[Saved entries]
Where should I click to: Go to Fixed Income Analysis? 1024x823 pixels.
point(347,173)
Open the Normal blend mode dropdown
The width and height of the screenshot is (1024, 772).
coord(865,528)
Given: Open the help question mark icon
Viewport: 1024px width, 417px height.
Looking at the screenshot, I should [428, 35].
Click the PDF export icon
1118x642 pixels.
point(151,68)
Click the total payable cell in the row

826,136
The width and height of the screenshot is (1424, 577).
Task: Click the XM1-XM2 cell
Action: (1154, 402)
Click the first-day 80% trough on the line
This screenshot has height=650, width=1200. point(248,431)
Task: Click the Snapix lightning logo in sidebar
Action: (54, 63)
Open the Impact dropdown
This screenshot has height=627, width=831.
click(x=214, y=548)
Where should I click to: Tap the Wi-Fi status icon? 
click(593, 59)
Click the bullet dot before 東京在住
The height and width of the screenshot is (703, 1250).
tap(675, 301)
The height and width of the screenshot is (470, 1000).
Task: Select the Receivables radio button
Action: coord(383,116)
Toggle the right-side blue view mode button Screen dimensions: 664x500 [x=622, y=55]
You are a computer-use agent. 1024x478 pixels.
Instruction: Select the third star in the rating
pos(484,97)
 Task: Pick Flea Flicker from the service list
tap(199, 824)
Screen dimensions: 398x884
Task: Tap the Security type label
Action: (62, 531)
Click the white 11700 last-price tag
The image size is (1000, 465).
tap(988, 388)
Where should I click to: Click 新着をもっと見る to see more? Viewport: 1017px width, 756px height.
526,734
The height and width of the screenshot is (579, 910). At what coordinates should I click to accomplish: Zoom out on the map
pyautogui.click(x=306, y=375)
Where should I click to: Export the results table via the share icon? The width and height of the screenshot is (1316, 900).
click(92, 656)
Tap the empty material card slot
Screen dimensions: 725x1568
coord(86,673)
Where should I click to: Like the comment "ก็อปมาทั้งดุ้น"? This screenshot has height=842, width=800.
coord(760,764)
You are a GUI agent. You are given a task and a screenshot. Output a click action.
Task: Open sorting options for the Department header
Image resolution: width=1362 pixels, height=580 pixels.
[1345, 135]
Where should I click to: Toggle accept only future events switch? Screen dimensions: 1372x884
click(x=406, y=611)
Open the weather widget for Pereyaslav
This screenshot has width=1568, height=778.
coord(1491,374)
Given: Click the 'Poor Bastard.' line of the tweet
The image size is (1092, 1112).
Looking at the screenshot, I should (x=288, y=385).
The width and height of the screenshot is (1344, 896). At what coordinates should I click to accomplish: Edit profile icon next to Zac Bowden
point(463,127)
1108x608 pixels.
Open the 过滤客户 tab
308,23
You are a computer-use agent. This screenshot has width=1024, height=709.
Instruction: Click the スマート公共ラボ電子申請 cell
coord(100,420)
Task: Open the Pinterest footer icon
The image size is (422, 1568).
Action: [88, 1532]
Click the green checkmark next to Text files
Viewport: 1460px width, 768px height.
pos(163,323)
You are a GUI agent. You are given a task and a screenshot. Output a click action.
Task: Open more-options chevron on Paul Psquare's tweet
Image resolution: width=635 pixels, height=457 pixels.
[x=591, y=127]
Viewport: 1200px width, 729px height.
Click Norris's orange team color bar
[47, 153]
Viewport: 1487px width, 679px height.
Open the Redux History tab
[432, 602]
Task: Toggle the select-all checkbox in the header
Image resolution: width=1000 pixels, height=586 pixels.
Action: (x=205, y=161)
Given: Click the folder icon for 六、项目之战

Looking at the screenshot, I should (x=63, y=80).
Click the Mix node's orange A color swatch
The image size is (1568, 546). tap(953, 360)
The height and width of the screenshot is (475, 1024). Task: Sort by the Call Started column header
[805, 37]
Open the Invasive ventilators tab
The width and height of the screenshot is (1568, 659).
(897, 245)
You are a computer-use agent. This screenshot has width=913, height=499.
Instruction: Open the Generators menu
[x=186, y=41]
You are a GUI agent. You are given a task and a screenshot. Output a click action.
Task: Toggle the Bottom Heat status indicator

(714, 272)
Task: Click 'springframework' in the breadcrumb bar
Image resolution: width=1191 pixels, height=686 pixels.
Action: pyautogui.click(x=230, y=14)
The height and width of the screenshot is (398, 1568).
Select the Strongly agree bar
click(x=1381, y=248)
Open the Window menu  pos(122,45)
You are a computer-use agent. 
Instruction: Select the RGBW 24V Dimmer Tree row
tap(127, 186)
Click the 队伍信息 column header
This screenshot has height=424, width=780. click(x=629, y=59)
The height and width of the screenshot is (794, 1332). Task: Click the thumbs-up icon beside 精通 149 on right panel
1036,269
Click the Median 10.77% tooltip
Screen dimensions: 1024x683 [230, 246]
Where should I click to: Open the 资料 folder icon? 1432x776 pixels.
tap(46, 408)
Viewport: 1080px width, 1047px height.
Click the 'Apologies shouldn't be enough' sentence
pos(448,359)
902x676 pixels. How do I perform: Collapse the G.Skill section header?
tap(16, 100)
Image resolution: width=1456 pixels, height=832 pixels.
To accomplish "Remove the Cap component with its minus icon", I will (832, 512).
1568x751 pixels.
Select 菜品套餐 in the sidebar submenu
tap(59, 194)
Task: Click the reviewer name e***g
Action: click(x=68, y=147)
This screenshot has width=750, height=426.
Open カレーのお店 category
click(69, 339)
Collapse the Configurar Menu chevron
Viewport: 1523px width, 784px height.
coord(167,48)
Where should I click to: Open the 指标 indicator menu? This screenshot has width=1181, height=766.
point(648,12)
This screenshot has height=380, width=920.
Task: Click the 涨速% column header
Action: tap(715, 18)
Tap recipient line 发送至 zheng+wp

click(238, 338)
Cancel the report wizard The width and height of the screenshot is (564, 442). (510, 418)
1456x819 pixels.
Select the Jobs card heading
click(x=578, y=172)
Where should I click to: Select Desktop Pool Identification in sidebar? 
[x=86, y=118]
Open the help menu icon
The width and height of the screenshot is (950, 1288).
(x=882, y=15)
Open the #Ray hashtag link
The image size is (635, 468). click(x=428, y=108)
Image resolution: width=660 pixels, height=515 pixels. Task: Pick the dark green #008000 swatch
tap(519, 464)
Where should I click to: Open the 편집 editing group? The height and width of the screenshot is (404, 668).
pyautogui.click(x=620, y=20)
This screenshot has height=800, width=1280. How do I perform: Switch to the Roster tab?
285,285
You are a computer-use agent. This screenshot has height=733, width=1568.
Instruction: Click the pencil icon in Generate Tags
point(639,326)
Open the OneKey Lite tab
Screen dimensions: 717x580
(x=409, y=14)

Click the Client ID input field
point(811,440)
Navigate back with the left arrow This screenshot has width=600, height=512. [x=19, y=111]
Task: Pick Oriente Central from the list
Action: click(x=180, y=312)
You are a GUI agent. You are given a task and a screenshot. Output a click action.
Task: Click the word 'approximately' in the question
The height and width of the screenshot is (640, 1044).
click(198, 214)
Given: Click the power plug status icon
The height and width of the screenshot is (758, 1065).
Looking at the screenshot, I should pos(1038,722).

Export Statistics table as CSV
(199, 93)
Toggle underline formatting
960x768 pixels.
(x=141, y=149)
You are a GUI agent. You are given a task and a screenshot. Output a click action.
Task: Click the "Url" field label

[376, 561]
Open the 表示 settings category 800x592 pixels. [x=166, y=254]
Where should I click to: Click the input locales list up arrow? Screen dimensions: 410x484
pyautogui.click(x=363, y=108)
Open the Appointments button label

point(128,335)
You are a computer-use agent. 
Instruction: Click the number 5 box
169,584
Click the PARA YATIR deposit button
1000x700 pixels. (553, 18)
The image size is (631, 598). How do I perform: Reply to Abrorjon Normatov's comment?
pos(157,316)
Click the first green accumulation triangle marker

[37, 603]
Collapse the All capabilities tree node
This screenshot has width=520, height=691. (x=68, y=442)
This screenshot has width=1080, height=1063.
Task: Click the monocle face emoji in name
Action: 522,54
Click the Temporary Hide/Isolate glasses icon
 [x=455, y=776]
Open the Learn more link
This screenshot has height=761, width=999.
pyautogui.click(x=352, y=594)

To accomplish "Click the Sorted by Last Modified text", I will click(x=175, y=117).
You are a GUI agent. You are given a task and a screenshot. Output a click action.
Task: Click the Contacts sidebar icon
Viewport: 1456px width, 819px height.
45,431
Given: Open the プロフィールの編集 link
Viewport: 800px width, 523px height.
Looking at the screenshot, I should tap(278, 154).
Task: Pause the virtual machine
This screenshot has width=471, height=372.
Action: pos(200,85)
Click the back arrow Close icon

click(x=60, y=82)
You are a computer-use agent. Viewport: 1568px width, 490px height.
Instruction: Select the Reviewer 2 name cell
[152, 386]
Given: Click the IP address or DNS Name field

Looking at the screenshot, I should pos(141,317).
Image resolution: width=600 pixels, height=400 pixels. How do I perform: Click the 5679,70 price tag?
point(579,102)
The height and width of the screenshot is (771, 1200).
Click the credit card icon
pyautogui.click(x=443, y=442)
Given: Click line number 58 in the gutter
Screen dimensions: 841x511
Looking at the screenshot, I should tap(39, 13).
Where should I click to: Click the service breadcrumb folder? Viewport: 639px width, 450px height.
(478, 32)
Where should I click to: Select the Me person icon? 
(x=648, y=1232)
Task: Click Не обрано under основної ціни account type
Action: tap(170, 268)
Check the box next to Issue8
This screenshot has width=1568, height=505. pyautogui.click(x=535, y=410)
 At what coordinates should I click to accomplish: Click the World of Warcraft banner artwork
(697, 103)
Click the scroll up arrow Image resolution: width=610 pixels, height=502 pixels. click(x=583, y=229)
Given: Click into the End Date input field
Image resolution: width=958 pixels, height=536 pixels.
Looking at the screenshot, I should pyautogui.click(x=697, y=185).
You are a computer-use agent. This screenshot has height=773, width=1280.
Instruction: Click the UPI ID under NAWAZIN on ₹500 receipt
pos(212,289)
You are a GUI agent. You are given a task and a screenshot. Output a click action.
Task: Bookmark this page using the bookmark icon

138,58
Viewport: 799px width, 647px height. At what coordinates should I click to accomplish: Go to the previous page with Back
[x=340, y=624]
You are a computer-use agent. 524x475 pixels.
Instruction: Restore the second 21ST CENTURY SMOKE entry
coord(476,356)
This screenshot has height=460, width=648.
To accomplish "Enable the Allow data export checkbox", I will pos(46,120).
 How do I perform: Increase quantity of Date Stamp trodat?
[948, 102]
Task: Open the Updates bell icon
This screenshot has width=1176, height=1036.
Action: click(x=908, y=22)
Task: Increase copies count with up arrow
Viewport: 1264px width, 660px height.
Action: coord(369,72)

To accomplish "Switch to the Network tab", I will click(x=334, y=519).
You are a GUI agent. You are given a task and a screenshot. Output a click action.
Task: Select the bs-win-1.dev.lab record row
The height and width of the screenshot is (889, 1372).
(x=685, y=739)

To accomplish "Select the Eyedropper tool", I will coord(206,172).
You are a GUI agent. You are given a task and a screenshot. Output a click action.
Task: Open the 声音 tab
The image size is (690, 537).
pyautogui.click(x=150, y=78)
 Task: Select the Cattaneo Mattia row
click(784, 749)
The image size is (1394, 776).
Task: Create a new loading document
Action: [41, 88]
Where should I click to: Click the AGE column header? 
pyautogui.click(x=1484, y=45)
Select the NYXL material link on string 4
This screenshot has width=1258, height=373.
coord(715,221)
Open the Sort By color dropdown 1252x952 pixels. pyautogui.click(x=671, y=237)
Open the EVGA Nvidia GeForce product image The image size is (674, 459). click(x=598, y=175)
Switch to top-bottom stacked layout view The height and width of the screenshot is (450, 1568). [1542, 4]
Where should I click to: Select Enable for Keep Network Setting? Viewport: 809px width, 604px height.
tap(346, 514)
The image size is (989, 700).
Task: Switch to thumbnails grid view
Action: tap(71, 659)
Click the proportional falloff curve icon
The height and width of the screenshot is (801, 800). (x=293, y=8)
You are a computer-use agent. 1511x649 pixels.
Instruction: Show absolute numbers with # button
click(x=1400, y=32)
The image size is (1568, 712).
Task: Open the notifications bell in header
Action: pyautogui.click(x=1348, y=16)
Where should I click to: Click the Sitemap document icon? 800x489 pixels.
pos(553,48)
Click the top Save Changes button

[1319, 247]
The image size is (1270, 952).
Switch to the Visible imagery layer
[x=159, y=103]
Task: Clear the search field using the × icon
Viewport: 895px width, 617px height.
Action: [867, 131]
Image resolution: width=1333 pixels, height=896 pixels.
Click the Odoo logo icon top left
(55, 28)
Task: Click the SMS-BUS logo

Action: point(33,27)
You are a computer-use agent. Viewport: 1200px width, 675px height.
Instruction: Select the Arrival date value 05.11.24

#### Activity:
Every line from the one with "Image resolution: width=1333" to the end of the records above should be returned exactly, and no other lines.

#### Exercise result:
Image resolution: width=1333 pixels, height=896 pixels.
Click the Odoo logo icon top left
(55, 28)
Task: Click the SMS-BUS logo

Action: point(33,27)
You are a computer-use agent. Viewport: 1200px width, 675px height.
Instruction: Select the Arrival date value 05.11.24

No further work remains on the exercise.